_Work instructions:_
In the data below, how many lines include the string "will"? Give only the number.

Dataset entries

§

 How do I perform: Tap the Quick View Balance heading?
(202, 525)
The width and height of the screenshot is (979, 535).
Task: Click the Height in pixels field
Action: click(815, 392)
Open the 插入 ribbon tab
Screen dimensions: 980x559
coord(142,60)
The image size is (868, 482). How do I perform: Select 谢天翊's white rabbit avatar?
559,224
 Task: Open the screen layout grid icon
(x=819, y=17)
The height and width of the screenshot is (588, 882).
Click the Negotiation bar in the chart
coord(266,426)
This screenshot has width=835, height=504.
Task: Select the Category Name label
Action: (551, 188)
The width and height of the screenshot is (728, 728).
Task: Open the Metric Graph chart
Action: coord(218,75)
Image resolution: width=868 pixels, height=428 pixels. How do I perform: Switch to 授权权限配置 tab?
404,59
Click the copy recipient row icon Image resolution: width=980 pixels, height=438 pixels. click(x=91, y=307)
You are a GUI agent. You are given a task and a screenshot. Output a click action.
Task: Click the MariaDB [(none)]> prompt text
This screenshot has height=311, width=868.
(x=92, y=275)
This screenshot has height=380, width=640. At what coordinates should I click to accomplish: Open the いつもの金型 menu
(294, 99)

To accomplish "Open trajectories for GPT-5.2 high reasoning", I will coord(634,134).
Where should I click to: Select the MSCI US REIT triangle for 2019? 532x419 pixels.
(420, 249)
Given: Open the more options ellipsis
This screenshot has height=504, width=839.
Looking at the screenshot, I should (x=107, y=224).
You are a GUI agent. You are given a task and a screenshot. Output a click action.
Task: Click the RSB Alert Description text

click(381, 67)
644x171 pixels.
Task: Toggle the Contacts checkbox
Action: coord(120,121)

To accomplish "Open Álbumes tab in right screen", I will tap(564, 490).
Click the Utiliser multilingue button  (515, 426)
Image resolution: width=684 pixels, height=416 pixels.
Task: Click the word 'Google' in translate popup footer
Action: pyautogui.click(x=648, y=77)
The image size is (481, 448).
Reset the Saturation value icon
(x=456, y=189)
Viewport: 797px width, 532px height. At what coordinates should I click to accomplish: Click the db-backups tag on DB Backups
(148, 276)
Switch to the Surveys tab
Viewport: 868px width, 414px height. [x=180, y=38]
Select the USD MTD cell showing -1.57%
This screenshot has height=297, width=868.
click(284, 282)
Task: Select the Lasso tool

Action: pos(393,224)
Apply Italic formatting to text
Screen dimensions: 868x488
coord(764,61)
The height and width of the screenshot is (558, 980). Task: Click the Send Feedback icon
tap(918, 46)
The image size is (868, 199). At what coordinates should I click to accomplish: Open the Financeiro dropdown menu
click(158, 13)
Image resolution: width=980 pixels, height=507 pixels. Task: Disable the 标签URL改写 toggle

§

_Solution to the exercise:_
2